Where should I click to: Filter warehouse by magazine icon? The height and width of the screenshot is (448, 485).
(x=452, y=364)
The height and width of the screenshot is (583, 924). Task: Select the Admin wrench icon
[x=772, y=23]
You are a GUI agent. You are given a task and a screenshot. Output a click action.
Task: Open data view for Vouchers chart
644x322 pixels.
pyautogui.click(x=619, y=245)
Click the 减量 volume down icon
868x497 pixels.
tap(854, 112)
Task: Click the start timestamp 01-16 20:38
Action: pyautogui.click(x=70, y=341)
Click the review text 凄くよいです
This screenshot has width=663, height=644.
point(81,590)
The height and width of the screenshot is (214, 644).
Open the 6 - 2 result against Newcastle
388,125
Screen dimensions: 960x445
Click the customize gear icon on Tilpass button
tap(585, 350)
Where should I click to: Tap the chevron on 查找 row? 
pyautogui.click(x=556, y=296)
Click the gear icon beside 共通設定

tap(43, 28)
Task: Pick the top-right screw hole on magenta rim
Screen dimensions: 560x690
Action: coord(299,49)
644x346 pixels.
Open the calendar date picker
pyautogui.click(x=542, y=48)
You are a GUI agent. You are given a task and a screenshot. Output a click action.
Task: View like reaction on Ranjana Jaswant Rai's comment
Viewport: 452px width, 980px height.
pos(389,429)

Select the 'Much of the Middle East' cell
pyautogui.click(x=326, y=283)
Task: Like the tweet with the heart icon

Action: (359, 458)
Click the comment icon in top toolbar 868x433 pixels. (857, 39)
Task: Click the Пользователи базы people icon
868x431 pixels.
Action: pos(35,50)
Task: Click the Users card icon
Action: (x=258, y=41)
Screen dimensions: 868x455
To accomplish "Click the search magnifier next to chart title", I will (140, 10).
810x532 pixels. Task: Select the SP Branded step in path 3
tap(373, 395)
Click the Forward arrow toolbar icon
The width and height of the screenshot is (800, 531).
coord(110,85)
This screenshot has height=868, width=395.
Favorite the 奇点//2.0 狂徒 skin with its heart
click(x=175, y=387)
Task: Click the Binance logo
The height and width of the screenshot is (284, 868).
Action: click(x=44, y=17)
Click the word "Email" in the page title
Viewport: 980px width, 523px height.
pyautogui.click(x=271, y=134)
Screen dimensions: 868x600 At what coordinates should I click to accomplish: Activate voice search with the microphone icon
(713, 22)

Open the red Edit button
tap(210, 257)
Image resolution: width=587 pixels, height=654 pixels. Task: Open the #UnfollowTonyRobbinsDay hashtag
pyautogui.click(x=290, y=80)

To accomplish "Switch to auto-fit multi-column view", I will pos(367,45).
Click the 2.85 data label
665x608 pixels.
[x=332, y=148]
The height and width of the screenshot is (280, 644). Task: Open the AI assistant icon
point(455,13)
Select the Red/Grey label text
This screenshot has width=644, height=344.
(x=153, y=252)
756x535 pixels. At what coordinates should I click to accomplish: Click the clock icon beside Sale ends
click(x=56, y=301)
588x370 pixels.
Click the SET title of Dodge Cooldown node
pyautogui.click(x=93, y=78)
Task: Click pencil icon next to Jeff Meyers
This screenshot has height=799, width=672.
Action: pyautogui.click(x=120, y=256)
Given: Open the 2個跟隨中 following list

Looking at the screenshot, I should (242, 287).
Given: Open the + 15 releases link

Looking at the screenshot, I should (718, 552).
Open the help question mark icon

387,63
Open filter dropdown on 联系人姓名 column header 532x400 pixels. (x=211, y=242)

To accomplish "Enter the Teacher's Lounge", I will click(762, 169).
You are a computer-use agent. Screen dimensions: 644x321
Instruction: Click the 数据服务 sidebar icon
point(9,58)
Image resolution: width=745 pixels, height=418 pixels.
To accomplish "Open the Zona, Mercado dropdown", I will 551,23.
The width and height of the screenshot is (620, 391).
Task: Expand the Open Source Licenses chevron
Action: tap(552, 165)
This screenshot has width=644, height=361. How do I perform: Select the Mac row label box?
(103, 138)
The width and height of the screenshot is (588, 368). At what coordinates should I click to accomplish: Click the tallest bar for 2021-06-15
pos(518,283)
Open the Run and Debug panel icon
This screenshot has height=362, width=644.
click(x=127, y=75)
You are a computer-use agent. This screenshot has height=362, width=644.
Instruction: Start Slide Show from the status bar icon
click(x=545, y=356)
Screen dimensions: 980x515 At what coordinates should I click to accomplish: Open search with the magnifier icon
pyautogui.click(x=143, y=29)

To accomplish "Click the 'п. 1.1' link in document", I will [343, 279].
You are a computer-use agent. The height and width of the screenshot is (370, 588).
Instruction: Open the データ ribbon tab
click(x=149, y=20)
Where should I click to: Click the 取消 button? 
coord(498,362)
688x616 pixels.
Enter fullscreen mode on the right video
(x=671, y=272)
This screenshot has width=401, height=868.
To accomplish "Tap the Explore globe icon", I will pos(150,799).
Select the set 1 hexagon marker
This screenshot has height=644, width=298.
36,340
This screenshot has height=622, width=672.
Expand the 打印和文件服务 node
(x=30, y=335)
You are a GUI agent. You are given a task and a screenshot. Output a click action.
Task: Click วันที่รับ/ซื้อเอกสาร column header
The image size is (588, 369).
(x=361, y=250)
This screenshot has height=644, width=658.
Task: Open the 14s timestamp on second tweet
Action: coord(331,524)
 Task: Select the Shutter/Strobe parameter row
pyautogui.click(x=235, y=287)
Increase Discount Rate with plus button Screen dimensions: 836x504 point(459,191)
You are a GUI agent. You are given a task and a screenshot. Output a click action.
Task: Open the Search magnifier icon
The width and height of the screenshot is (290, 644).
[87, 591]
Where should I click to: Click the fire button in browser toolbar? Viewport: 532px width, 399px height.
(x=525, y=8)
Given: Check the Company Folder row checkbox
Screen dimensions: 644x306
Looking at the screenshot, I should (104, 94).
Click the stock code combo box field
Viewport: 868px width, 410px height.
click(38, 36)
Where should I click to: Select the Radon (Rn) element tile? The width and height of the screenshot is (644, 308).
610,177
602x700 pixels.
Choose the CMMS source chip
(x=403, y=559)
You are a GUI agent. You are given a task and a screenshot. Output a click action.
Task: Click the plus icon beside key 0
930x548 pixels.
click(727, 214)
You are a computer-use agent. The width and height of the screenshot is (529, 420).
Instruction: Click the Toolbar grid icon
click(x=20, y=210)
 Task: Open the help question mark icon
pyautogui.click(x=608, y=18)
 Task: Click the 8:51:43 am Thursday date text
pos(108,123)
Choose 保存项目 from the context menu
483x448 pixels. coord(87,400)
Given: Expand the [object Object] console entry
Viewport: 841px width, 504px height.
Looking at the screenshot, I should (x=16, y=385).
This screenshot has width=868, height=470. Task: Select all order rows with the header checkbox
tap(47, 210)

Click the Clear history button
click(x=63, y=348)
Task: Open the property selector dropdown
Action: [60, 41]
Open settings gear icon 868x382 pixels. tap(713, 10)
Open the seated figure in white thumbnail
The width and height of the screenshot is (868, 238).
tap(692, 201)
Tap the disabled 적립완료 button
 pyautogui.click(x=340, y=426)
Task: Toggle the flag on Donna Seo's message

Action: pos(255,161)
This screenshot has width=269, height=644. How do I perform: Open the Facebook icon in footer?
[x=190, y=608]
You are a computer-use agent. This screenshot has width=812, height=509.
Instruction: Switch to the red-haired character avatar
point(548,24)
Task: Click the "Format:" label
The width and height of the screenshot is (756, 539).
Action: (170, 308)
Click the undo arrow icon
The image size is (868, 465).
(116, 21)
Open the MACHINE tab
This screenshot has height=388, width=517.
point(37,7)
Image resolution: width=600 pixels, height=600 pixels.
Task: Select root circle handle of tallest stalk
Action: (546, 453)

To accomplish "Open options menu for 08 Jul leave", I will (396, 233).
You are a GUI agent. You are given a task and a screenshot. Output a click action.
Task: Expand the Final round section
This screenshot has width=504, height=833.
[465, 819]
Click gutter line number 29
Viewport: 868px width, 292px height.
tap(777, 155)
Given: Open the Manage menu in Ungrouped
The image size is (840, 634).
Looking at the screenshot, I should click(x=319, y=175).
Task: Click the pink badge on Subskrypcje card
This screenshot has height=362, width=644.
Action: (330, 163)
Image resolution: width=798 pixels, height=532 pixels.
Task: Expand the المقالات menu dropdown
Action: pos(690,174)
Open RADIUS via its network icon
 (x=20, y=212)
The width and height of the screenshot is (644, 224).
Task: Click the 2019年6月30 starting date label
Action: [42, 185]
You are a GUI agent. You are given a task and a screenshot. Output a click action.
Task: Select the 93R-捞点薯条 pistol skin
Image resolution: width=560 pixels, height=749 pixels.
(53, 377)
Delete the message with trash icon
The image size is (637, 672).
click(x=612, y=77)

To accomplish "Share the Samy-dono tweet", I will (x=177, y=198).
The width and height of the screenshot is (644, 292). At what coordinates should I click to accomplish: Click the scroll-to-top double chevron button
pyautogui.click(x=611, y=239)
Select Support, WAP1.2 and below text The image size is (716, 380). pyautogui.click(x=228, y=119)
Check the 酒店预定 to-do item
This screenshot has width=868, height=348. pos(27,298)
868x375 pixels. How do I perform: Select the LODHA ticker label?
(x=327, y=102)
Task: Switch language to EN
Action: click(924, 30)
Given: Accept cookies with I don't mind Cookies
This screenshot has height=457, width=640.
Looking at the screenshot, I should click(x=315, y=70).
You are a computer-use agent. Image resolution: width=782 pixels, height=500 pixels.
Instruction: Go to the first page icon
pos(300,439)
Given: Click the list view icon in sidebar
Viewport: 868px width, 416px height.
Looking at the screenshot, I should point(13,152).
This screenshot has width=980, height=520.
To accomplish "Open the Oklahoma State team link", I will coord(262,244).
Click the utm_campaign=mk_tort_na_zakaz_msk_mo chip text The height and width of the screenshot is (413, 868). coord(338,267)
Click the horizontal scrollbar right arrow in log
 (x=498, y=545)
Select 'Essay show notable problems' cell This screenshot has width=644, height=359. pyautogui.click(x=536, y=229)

------------------------

* WHAT THE TASK REQUIRES: Take the lines from the first line of the records through the line holding "Task: Open data view for Vouchers chart", both included, and please reproduce them exactly with nothing added.

* RESPONSE TO THE EXERCISE:
Where should I click to: Filter warehouse by magazine icon? The height and width of the screenshot is (448, 485).
(x=452, y=364)
The height and width of the screenshot is (583, 924). Task: Select the Admin wrench icon
[x=772, y=23]
You are a GUI agent. You are given a task and a screenshot. Output a click action.
Task: Open data view for Vouchers chart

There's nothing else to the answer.